[Records drawn from a dataset]
....

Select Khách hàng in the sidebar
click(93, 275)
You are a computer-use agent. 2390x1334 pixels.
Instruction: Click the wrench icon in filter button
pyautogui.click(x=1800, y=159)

....

(Work request):
Your reply must be the entries above, returned word for word.

(Result):
Select Khách hàng in the sidebar
click(93, 275)
You are a computer-use agent. 2390x1334 pixels.
Instruction: Click the wrench icon in filter button
pyautogui.click(x=1800, y=159)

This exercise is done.